By the time I was 10 my parents decided to move to a small town called Brenham. They had there reasons that I didn't understand until years down the road. That is a whole other episode though. So, here I was in this small town with all new people who didn't know me or who I was and to tell you the truth they didn't care. The clicks were formed and I was not very desirable as a friend. I was this sloppy looking girl who was ten and going through that ugly phase that all kids go through. BAD timing to move. But,whatever. I had noone and was left to endure the wise cracks of other students and the constant reminder that I was not like them. I had landed in hell. I hated where I was and had never really ever met people that were so rude and almighty in my life.
It was a tough 6th grade year and by the time it was over I was different. I had a bad attitude and a was no longer innocent in the sense that my heart had not been hurt. I had built walls around me that from the outside looked mean and solid. If they could have only seen the inside of my walls. How weak they were. How many cracks and leaks there were. They were breaking down as fast as I could build them. There verbal sticks and stones were shredding the foundation of my existance. I know now that if they only knew the damage,if they only knew how things would have been different. We are all human and have a heart. Kids though can be the most cruel people of them all. I was becoming a cruel person. I used hurtful words to tear people down. I had learned.
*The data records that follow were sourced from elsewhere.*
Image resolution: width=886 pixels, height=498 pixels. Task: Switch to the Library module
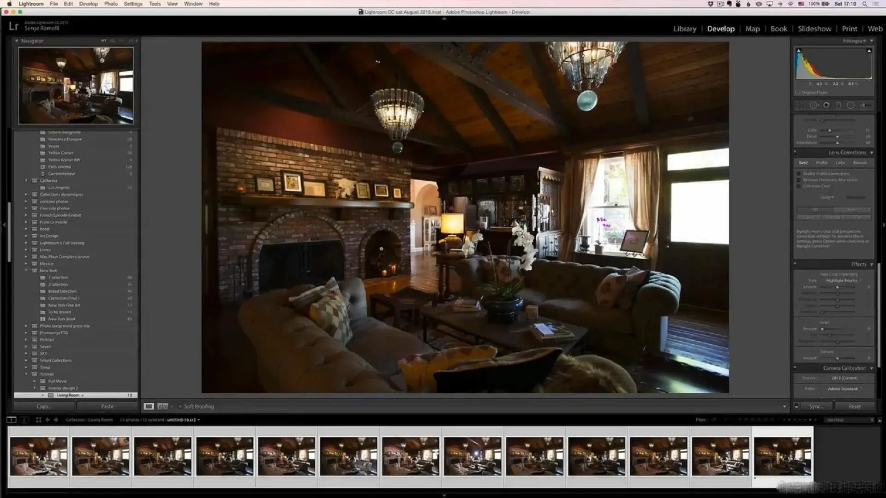pyautogui.click(x=684, y=29)
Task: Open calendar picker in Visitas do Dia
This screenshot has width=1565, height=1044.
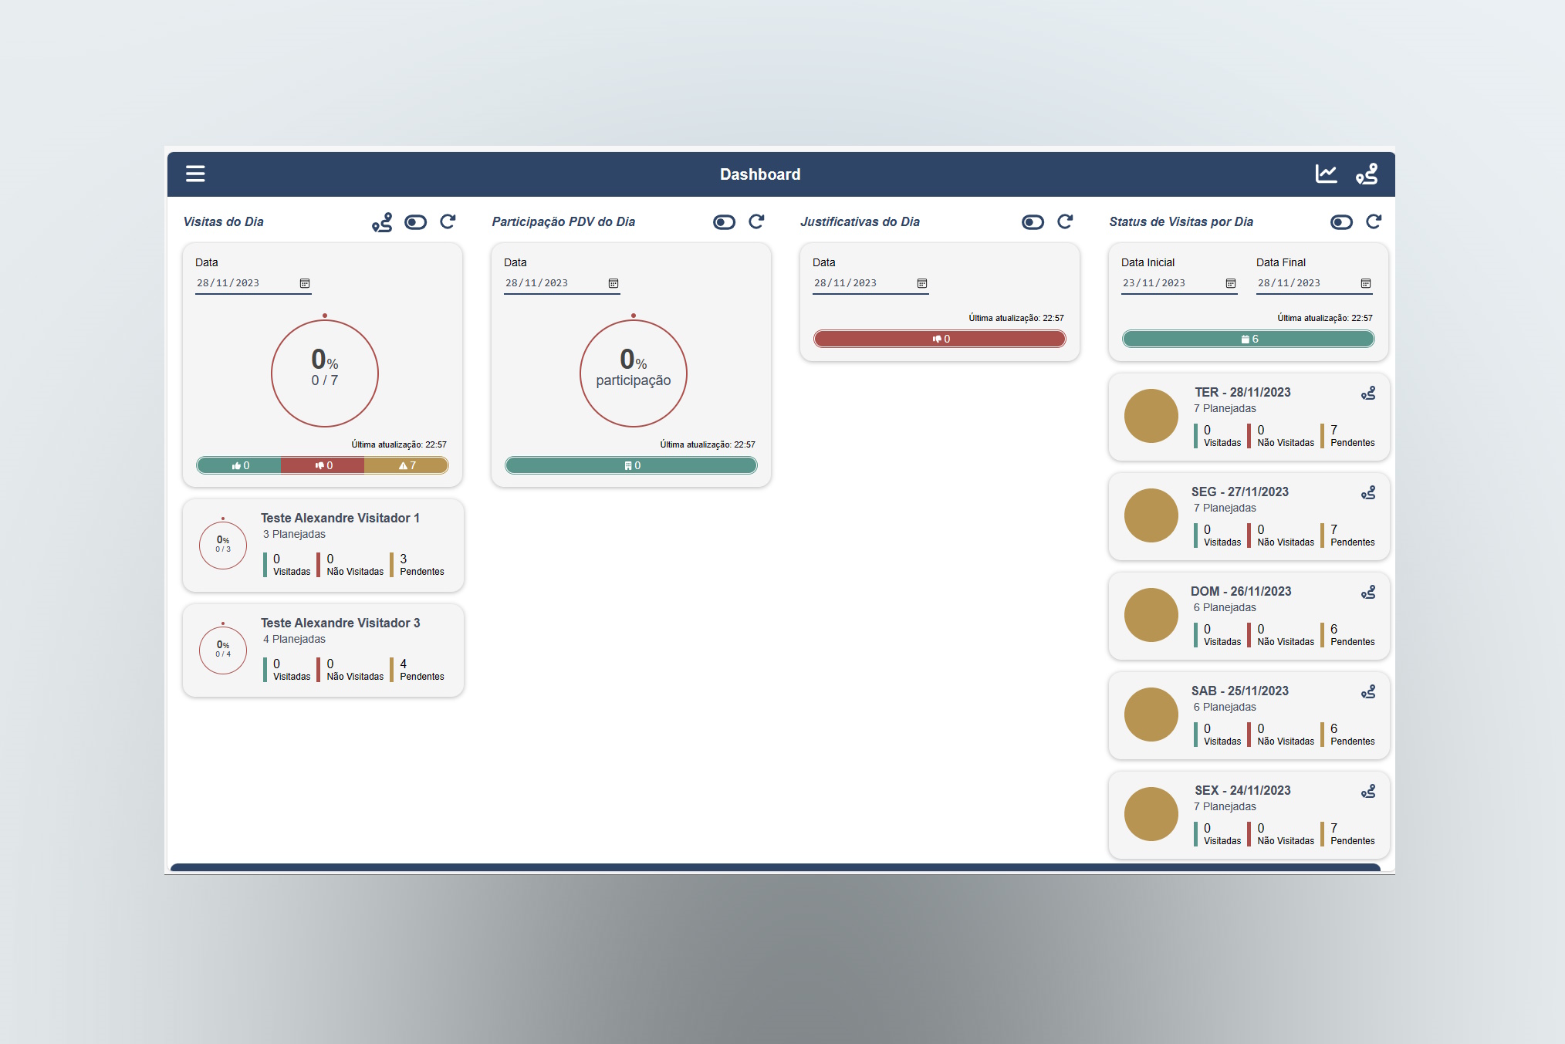Action: coord(305,283)
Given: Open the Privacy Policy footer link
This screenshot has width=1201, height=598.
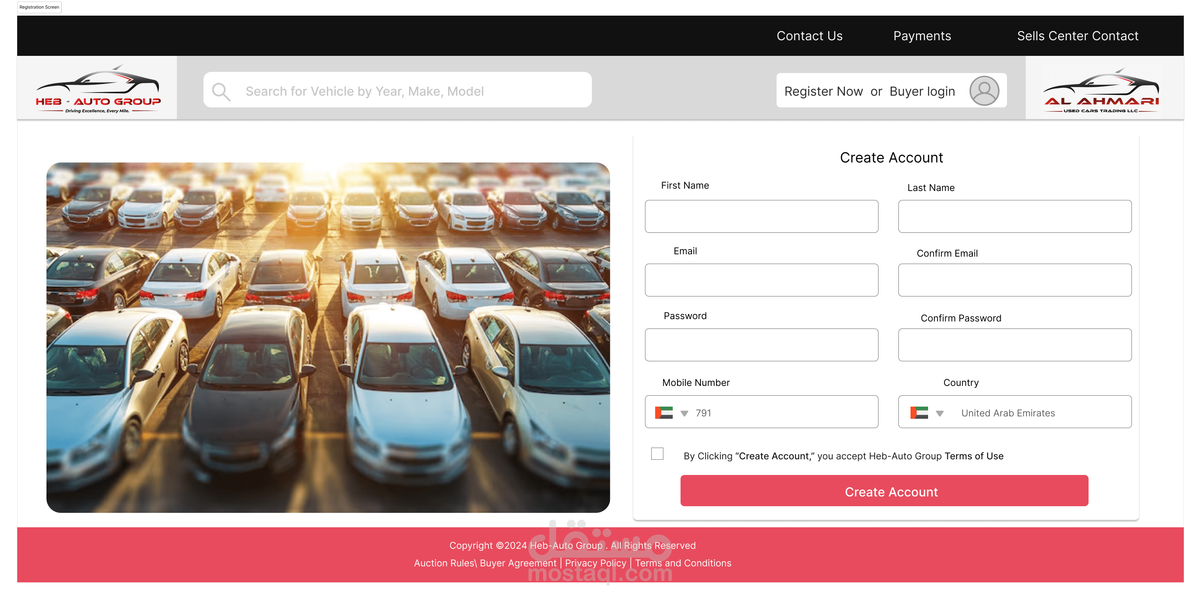Looking at the screenshot, I should [595, 563].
Home life at the time remained the same. I never spoke of my pain to my parents. I came home and things felt better. I had the comfort of food there. Wonderful homemade dinners that were adundant and flowing with gravies and butter. My mother is an awesome cook and I never let it go to waste. There was always ice cream and snacks, that look harmless in small amounts but every day to have those foods, is never good. I gained even more that year. I was 11 and was able to wear my fathers wranglers. I remember that. I wouldn't dare wear levis ever as the waist size is promenantly stamped on your backside.
This was the beginning of something bad that only now I can see. There was no way for me to know this then. Oh boy if I did. As I go on with this I know it will be difficult to write as I am uncomfortble and squirmy now knowing people will read this. It needs to come out. I am doing this for me.I am doing this for me. I am doing this for me.